▶ Job a
Could you print, word for word, the passage of the fine-tuning thread below that begins at the words "I want to fine-tune" and stops after the words "pick and why?"?

▶ Text
—————

Data format for fine-tune base model

I want to fine-tune a base model for single purpose (write a story).

There’re two ways to design the data:

  1. {prompt}<special_token>{story}
  2. You are a creative writing assistant. Please write a story accoarding to the prompt. Here is the prompt: {prompt}<special_token>{story}

Which one should I pick and why?
(I did an experiment, and it shows #1 is better. But I still a little curious about this.)

1 Like

I tried searching with the help of Hugging Chat, but it seems that the 1 format is the best.

If you’re curious, why not take a look at the actual data sets on Hugging Face?
Well, many people process the data just before training the model, so it might be a bit messy at the data set stage…:sweat_smile:


Answer:

When fine-tuning a base model for story writing using the Hugging Face Trainer ecosystem, the recommended approach is to use the first dataset structure: <prompt><special_token><story>. Here’s a structured explanation of why this is the best choice:

  1. Clarity and Focus:

    • The structure is straightforward, with a clear separation between the input prompt and the output story using a special token. This simplicity helps the model understand the task without ambiguity.
  2. Efficiency:

    • By avoiding additional instructions, this structure uses the model’s context window more efficiently, which is particularly important for models with limited context capacity.

—————

▶ Job b
Will you output, unchanged, the lines of the rows that follow, starting at the line that has "Screen dimensions: 1229x631" and stopping after the line that has "[452, 1403]"?

—————

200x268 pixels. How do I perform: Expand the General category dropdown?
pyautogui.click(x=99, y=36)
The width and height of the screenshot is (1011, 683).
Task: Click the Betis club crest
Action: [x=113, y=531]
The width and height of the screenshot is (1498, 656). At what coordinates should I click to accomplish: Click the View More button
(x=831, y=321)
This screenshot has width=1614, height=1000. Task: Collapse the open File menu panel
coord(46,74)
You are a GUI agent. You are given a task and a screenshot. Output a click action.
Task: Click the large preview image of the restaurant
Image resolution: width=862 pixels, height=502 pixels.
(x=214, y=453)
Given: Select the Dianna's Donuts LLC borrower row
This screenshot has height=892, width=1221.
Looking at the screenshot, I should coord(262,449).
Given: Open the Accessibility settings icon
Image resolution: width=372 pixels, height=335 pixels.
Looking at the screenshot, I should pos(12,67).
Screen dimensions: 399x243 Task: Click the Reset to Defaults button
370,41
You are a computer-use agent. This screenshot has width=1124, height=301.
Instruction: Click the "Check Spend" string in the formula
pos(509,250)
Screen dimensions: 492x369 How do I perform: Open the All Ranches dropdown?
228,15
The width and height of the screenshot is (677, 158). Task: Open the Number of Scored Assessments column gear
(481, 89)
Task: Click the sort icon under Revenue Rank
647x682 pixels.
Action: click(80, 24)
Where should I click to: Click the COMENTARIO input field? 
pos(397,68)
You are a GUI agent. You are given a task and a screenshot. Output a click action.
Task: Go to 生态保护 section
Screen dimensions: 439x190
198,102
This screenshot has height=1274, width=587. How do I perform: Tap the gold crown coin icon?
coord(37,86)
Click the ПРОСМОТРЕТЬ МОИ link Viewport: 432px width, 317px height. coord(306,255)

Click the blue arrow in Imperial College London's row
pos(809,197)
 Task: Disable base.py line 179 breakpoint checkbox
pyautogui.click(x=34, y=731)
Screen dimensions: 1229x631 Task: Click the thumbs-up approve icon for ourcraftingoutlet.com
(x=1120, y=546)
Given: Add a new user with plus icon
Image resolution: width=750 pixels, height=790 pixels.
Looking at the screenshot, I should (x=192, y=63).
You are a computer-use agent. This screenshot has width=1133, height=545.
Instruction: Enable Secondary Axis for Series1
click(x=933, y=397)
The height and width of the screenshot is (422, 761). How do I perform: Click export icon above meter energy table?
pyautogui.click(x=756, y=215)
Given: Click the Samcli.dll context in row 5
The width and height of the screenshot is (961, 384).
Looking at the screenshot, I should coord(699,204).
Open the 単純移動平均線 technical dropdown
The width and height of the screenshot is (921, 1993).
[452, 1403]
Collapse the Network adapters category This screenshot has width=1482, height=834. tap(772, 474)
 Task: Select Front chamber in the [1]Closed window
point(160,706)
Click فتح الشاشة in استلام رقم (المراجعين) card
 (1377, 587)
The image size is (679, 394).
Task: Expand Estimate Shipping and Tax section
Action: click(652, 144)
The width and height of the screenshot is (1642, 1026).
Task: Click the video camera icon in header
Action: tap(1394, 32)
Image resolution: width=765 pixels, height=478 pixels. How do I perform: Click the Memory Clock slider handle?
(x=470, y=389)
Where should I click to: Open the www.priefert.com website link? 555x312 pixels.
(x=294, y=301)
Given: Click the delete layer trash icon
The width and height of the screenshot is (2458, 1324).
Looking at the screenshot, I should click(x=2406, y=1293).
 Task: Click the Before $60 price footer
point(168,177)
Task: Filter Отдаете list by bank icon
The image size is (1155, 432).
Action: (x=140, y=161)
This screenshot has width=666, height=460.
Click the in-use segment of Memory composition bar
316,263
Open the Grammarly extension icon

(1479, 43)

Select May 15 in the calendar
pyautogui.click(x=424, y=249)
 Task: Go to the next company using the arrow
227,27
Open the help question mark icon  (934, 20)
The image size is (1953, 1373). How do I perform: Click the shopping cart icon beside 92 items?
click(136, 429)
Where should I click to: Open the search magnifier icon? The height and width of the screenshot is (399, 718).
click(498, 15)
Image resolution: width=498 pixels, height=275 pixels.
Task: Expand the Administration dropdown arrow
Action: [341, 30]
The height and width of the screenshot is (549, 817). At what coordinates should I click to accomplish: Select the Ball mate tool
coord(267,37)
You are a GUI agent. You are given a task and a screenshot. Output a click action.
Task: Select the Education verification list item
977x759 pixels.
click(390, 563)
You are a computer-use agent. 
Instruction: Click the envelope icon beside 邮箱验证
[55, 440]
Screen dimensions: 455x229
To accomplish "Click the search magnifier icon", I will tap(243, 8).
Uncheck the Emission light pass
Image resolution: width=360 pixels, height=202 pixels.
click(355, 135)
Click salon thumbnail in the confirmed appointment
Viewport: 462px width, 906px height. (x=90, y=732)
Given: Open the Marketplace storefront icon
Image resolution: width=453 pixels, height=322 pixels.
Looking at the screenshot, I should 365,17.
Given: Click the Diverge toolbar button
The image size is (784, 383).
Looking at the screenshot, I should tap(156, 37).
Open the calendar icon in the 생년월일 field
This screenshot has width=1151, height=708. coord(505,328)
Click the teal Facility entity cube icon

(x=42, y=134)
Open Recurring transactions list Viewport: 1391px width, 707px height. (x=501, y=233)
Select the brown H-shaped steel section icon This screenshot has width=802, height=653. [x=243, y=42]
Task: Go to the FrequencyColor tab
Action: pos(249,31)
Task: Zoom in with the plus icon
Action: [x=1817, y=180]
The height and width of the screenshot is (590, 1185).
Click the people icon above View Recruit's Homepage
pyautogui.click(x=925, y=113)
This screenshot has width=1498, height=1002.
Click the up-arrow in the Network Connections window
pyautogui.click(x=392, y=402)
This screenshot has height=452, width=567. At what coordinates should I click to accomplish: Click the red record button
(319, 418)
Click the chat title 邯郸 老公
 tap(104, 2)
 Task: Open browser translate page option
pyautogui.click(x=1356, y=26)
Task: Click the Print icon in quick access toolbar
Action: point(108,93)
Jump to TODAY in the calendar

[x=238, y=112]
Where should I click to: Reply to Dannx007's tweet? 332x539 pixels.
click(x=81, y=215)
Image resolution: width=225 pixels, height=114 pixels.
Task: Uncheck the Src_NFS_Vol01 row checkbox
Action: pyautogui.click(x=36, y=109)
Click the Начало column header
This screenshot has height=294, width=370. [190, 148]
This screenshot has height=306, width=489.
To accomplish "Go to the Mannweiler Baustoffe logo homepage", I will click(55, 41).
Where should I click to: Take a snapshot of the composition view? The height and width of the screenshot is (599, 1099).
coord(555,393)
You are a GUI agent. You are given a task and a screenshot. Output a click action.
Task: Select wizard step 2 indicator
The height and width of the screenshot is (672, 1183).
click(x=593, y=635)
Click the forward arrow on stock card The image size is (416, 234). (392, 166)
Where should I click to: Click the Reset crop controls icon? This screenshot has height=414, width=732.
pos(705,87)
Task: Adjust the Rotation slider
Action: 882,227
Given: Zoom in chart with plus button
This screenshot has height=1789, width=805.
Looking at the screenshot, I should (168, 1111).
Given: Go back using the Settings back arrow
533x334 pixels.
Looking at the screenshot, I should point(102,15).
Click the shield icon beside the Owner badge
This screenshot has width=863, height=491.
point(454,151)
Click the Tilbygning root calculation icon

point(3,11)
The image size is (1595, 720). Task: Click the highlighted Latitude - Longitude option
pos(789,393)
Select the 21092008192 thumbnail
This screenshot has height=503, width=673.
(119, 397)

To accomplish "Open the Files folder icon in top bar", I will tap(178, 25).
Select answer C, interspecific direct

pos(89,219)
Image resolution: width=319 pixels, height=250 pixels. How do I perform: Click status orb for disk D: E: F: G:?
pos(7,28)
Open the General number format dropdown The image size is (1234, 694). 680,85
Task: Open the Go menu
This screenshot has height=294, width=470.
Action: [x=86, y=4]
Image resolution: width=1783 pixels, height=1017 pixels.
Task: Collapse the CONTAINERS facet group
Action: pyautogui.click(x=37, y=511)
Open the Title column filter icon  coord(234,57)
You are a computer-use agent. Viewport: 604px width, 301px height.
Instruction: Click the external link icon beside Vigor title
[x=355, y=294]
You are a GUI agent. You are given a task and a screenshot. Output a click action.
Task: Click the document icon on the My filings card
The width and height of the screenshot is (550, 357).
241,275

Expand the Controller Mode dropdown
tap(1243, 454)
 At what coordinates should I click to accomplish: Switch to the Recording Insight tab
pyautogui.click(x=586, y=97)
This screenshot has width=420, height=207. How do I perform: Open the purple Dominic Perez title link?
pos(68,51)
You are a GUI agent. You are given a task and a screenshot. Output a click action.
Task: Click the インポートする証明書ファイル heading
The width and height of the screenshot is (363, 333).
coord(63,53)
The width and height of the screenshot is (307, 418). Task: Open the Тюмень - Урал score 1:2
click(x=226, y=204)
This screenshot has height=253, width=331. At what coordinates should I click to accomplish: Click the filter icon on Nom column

—————

▶ Exercise answer a
I want to fine-tune a base model for single purpose (write a story).

There’re two ways to design the data:

  1. {prompt}<special_token>{story}
  2. You are a creative writing assistant. Please write a story accoarding to the prompt. Here is the prompt: {prompt}<special_token>{story}

Which one should I pick and why?

▶ Exercise answer b
Screen dimensions: 1229x631 Task: Click the thumbs-up approve icon for ourcraftingoutlet.com
(x=1120, y=546)
Given: Add a new user with plus icon
Image resolution: width=750 pixels, height=790 pixels.
Looking at the screenshot, I should (x=192, y=63).
You are a computer-use agent. This screenshot has width=1133, height=545.
Instruction: Enable Secondary Axis for Series1
click(x=933, y=397)
The height and width of the screenshot is (422, 761). How do I perform: Click export icon above meter energy table?
pyautogui.click(x=756, y=215)
Given: Click the Samcli.dll context in row 5
The width and height of the screenshot is (961, 384).
Looking at the screenshot, I should coord(699,204).
Open the 単純移動平均線 technical dropdown
The width and height of the screenshot is (921, 1993).
[452, 1403]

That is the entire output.